Copy out every line of the items below word for word, leaving out the pictures.

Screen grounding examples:
(begin)

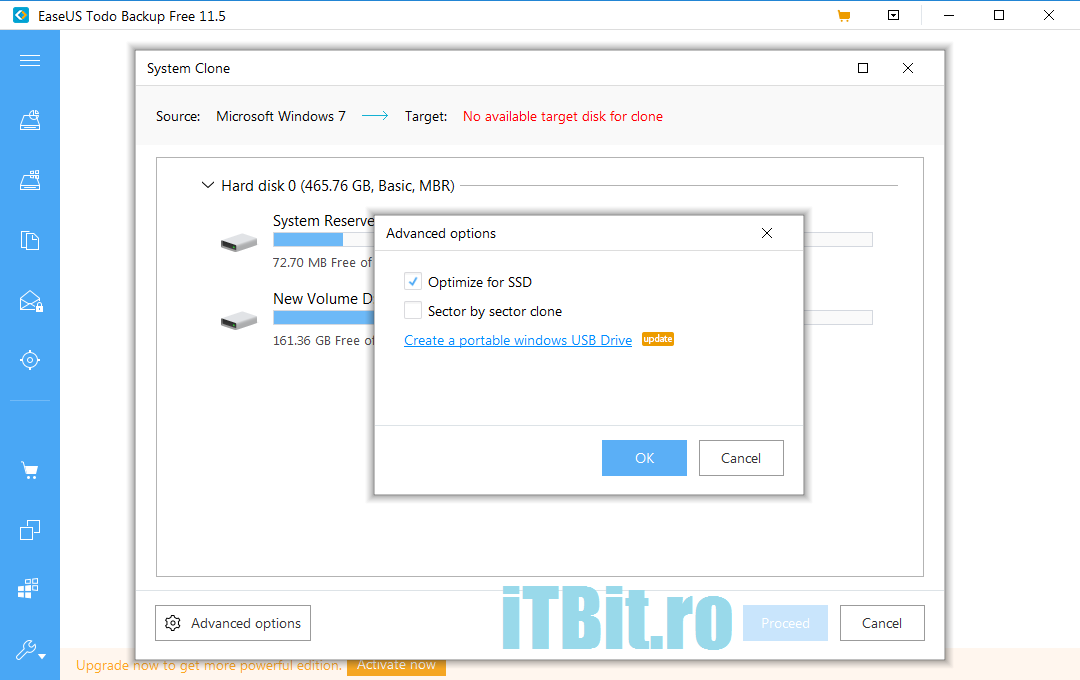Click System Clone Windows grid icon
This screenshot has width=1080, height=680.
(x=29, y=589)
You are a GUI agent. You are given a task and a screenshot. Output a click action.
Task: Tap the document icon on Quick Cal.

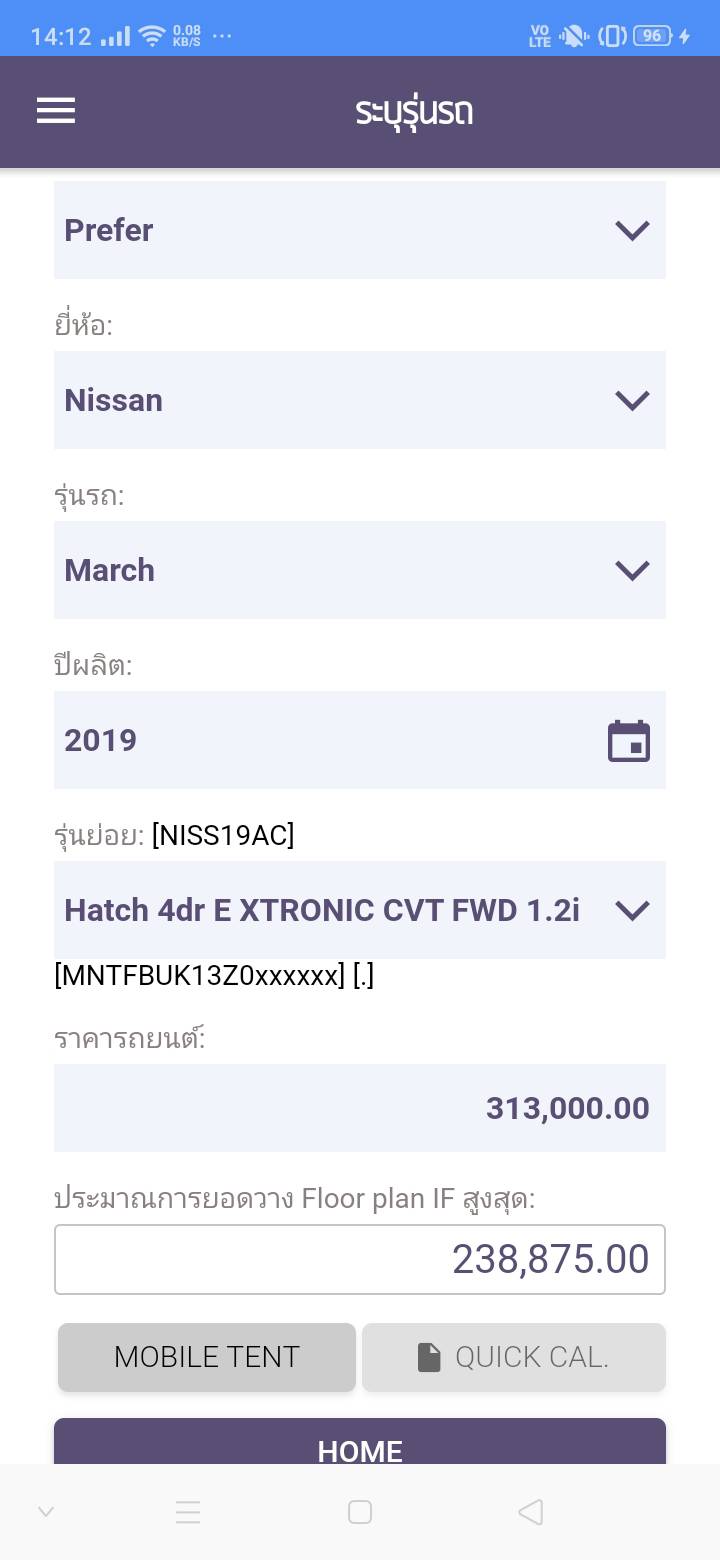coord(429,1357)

(end)

> Output of the task
Click System Clone Windows grid icon
This screenshot has width=1080, height=680.
(x=29, y=589)
You are a GUI agent. You are given a task and a screenshot. Output a click action.
Task: Tap the document icon on Quick Cal.

coord(429,1357)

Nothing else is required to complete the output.